Wednesday, November 5, 2008

The day after

A few things:


  • The John McCain we all thought we knew returned for the concession speech last night. Unfortunately, his thuggish supporters showed up too. Was that disgust on McCain's face as he tried to quiet the boos from a crowd it had been obvious for weeks that he didn't like? I honestly can't say -- I'm a terrible judge of expressions. But let's hope this is a rebirth of the post-Keating McCain of 2000, where even Democrats were impressed with him. He was a better man then, and he can be again.
  • I'm done with Caribou Barbie. If we're lucky she'll go back to sportscasting. Unfortunately, I fear she'll replace Ann Coulter as the figurehead of the anti-feminist female Right. Fortunately, with the generational shift away from religious fanaticism, it may be a few years until we have to take the extreme Right seriously again.
  • President Obama will have a long, long laundry list of things to deal with. Let's hope community issues like effective affordable health care (preferably to both the people and the government, nothing like that enormous hematoma that is Medicaid), veteran's benefits, labor rights, and discrimination issues get a chance to take center stage. (If he can do all this and do it on the post-Wall Street bailout shoestring he'll be stuck with, he will be the greatest president ever. That might be aiming a little high.) After that, there's a massive amount of other things that need to be done. But that's where he ought to start.
  • Obama is one skinny bastard under that suit.
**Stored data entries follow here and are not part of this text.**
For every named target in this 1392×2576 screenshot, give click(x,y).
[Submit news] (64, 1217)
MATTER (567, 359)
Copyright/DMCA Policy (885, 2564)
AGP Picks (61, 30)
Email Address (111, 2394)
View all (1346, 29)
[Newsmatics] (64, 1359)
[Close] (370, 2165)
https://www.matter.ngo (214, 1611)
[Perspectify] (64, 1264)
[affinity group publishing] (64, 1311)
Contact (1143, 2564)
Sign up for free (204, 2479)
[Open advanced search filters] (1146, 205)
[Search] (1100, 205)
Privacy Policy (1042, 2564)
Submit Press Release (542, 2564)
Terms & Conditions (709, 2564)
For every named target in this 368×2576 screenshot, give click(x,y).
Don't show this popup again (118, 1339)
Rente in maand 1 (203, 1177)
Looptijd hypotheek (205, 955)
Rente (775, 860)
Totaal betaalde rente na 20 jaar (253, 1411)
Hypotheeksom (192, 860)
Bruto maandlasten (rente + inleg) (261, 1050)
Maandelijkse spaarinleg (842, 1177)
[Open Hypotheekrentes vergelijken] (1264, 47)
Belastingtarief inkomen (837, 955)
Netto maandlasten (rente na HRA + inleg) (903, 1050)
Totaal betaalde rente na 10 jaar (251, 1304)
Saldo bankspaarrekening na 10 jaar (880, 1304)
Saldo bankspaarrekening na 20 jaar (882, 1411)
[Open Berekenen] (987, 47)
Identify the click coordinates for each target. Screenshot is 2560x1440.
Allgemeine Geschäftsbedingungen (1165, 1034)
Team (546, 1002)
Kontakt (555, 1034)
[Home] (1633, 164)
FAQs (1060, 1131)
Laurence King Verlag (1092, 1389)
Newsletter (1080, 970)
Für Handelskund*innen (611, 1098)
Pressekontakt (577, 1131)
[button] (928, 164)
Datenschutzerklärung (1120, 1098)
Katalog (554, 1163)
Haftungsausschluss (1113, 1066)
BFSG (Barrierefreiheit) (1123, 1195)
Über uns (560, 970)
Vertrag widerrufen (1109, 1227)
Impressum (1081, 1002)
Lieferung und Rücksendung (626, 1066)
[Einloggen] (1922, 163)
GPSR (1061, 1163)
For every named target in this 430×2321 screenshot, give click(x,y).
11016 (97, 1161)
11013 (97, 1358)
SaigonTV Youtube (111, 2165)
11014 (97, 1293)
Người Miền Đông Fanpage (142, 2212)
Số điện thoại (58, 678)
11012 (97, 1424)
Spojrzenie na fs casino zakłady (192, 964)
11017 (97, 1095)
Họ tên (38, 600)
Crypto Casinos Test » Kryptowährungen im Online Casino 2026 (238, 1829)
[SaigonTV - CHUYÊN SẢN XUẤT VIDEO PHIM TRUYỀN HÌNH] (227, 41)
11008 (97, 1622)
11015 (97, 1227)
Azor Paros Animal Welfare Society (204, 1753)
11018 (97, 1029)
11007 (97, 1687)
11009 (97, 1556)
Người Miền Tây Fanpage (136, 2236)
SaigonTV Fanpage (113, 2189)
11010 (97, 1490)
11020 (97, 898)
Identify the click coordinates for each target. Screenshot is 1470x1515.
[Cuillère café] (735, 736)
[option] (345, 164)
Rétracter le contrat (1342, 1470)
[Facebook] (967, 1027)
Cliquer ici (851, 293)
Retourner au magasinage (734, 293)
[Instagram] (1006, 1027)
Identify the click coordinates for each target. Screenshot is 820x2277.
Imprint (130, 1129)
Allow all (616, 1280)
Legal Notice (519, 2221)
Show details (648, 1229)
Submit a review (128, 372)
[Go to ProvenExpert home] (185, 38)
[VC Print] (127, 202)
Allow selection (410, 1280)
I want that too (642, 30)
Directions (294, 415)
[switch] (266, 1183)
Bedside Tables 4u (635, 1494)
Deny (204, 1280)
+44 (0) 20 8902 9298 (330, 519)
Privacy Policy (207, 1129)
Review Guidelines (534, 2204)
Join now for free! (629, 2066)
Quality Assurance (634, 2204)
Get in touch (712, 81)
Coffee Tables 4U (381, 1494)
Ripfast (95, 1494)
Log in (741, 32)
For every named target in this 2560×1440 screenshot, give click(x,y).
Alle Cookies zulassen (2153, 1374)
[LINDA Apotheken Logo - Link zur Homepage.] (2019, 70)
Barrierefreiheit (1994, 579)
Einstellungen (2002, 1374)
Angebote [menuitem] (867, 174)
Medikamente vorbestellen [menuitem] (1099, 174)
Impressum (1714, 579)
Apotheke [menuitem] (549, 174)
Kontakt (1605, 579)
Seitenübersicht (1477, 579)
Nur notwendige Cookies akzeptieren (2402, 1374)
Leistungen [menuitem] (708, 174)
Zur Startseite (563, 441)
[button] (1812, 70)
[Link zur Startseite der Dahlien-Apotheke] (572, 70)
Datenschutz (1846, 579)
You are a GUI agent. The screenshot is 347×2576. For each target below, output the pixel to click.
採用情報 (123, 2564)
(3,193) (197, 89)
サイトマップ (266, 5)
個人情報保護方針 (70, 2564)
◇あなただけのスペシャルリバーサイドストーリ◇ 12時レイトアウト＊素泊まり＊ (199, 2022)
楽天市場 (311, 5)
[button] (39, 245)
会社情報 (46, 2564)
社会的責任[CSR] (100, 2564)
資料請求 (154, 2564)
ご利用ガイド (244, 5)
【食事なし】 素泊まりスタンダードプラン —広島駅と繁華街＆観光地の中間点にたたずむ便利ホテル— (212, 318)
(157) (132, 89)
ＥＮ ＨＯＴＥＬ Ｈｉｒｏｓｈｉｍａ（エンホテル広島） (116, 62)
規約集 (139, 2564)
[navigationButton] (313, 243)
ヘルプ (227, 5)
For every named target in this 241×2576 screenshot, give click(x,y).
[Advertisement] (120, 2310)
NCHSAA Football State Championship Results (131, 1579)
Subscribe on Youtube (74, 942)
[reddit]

Just sayin'.
  • I mentioned community issues above. In practice, community often means urban, and we've placed far too much focus on a nonexistent ideal of small town America. That needs to go away -- our cities are in dire need of help, and I'm tired of people from the sticks saying that the cities aren't worth saving. But that goes both ways -- methamphetamine, for example, is the public health scourge of small town America, so while we're putting money into the cities, we can't forget how much poverty, violence, and drug use our countrysides see as well.
  • President Medvedev delivered a scorching address attacking US foreign policy today. While some of the decay of US-Russian relations has to do with Vladimir Putin's rolling back of the clock on Russian democracy, the bulk of it is George Bush's fault. That's a relationship that both Obama and Medvedev are going to have to work hard on repairing.


Well, time to get this show on the road. It's not over; it's just beginning.